Let's first plot the time series data for the water level at this location.
import matplotlib.pyplot as plt
import pandas as pd
plt.style.use('seaborn-poster')

%matplotlib inline
df_water_level = pd.read_csv('./data/9414290_20180101to20181231.csv', skiprows = 10, delimiter='\t', names=['datetime', 'water_level'])
df_water_level['datetime'] = pd.to_datetime(df_water_level['datetime'])
df_water_level = df_water_level.set_index('datetime')
plt.figure(figsize = (14, 8))
plt.plot_date(df_water_level.index, df_water_level.water_level, 'b-', linewidth = 2)
plt.xlabel('Datetime')
plt.ylabel('Water level (m)')
plt.show()

## Let's find the peak

Since version 1.1.0, scipy added in the new function find_peaks that gives you an easy way to find peaks from a data series. It has various arguments that you can control how you want to identify the peaks. You can find more details and more advanced examples here. The two arguments I found really useful and easy to use is the height and distance. The height argument is the required height of peaks. And the distance is the required minimal horizontal distance in samples between neighboring peaks. Let's use see more in the following example
import scipy.signal
Here, we can see from the figure that all the positive peaks are roughly higher than 2.5, therefore, we set height = 2.5, which means that it will detect the peaks that higher than 2.5. Then for the distance parameter, I usually play with different numbers and see which one gives me the best result, for this case, I found distance = 500 is fine.
# find all the peaks that associated with the positive peaks
peaks_positive, _ = scipy.signal.find_peaks(df_water_level.water_level, height = 2.5, threshold = None, distance=500)
plt.figure(figsize = (14, 8))
plt.plot_date(df_water_level.index, df_water_level.water_level, 'b-', linewidth = 2)

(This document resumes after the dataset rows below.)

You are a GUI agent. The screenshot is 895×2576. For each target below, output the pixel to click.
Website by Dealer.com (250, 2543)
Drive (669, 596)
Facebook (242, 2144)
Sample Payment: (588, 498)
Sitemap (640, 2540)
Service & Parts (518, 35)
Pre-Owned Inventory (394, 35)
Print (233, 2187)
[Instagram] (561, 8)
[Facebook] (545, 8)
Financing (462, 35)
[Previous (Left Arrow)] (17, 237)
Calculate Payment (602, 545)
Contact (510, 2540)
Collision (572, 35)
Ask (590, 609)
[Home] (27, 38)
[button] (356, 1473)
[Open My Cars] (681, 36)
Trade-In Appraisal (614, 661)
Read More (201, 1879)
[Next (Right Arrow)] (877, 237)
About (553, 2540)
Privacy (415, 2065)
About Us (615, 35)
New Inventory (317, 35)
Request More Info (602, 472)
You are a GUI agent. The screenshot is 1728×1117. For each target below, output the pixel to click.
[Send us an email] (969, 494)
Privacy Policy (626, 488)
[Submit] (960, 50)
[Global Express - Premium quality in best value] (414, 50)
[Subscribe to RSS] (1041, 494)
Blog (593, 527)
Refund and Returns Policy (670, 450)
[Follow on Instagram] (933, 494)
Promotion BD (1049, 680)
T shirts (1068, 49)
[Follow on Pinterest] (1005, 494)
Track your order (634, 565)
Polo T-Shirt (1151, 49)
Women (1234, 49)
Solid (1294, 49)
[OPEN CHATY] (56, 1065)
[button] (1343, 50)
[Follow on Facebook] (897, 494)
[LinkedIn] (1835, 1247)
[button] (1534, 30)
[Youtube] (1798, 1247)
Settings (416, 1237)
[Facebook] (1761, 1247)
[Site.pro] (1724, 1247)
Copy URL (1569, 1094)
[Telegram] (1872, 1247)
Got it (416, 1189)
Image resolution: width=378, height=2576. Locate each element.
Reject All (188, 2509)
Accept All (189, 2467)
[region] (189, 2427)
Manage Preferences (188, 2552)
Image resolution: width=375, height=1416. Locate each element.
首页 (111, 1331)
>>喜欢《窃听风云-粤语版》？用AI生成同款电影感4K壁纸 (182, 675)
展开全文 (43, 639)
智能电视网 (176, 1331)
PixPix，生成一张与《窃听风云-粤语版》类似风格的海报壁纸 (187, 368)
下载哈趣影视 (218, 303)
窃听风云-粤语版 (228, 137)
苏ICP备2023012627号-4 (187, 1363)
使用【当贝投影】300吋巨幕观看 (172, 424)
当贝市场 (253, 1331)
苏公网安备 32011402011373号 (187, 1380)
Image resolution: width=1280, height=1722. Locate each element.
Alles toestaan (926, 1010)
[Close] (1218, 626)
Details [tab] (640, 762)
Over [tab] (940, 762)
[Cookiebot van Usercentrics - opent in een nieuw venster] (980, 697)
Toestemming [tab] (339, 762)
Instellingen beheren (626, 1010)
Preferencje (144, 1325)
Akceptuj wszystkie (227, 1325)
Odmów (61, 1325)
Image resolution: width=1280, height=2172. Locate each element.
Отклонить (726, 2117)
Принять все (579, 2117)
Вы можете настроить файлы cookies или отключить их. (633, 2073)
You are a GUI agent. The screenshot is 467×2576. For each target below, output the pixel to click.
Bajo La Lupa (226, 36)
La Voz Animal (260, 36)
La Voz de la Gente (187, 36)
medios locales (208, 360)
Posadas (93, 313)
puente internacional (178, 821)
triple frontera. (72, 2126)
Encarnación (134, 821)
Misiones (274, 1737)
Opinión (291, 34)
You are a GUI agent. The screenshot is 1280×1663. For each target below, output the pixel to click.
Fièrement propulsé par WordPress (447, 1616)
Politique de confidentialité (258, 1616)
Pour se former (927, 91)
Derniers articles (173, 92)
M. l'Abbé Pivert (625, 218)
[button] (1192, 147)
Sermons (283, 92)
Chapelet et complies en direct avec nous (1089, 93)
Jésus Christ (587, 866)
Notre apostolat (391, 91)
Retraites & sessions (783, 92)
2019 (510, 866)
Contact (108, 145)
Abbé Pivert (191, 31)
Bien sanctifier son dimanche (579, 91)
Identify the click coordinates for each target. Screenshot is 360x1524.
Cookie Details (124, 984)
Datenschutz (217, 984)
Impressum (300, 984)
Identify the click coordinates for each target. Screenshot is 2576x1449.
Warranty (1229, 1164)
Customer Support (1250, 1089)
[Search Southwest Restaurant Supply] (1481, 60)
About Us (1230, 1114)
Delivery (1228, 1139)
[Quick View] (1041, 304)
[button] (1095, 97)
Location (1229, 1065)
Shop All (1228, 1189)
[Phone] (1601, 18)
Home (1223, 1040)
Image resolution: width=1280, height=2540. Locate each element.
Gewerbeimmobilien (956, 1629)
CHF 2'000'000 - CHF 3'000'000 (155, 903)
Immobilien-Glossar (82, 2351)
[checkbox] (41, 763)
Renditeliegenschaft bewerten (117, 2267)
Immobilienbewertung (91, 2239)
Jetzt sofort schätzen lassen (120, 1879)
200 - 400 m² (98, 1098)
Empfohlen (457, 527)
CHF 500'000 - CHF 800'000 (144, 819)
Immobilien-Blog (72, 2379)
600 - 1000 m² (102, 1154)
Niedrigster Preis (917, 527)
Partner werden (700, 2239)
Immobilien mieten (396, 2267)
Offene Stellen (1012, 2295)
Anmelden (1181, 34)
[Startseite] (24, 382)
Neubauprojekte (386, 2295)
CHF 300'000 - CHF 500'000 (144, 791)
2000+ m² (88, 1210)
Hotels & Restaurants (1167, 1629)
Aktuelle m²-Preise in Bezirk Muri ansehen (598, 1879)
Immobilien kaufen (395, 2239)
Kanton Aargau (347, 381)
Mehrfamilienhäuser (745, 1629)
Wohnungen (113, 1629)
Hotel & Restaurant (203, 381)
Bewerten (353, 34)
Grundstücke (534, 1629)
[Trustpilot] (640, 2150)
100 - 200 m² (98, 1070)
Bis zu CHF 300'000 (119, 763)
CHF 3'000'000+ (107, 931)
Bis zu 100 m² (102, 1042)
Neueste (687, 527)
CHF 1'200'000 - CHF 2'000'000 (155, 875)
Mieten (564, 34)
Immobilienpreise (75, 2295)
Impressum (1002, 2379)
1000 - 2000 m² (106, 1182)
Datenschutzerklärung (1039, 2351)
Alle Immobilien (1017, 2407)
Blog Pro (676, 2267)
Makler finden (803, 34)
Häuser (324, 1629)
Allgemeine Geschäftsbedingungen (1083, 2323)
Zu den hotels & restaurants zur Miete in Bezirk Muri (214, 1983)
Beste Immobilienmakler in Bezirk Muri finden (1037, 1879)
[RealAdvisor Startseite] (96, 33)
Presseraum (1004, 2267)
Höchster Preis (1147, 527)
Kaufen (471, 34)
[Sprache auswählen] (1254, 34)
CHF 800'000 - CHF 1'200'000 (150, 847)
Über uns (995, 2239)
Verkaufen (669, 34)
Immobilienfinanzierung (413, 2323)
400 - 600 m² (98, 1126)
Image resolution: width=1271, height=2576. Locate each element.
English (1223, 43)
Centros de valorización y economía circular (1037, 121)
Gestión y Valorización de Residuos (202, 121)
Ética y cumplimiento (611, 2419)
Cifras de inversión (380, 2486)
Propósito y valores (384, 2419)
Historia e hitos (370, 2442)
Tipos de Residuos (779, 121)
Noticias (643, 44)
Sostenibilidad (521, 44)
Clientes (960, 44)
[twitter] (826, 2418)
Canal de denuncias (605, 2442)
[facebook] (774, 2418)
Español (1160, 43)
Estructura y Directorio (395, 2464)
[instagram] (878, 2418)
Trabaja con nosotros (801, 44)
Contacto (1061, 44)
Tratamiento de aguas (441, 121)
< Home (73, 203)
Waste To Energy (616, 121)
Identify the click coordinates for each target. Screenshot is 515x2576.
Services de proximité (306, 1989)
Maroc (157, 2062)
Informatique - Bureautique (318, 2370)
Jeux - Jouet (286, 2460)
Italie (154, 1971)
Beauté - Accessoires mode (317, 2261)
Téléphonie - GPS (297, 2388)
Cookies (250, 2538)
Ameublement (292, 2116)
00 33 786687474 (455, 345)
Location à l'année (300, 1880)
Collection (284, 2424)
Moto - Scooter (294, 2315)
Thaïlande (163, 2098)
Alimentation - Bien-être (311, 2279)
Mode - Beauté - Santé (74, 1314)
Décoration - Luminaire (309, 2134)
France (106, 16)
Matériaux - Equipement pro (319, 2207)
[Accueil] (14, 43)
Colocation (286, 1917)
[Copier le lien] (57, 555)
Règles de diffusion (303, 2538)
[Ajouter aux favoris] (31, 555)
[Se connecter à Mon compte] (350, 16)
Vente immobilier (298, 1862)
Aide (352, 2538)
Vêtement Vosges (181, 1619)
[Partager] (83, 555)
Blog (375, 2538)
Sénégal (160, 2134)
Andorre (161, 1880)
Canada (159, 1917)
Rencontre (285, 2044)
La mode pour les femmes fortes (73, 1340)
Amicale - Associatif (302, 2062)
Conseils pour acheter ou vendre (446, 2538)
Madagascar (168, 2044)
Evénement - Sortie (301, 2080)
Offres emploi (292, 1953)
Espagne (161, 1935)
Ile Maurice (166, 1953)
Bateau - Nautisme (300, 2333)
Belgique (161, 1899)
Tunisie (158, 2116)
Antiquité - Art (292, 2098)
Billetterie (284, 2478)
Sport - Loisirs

plt.plot_date(df_water_level.index[peaks_positive], df_water_level.water_level[peaks_positive], 'ro', label = 'positive peaks')

plt.xlabel('Datetime')
plt.ylabel('Water level (m)')
plt.legend(loc = 4)
plt.show()
One thing is that, this find_peaks function can only detect the 'real' peaks, but not the troughs. You can see none of the troughs in the above figure were identified. One simple solution is that, we flip the data so that all the troughs become peaks. And now we could identify all the peaks and troughs.
# find all the peaks that associated with the negative peaks
peaks_negative, _ = scipy.signal.find_peaks(-df_water_level.water_level, height = -3, threshold = None, distance=500)
plt.figure(figsize = (14, 8))
plt.plot_date(df_water_level.index, df_water_level.water_level, 'b-', linewidth = 2)

plt.plot_date(df_water_level.index[peaks_positive], df_water_level.water_level[peaks_positive], 'ro', label = 'positive peaks')
plt.plot_date(df_water_level.index[peaks_negative], df_water_level.water_level[peaks_negative], 'go', label = 'negative peaks')

plt.xlabel('Datetime')
plt.ylabel('Water level (m)')
plt.legend(loc = 4)
plt.show()
Of course, there are various arguments that we could use to filter out the unwanted peaks, see the documentation for more details.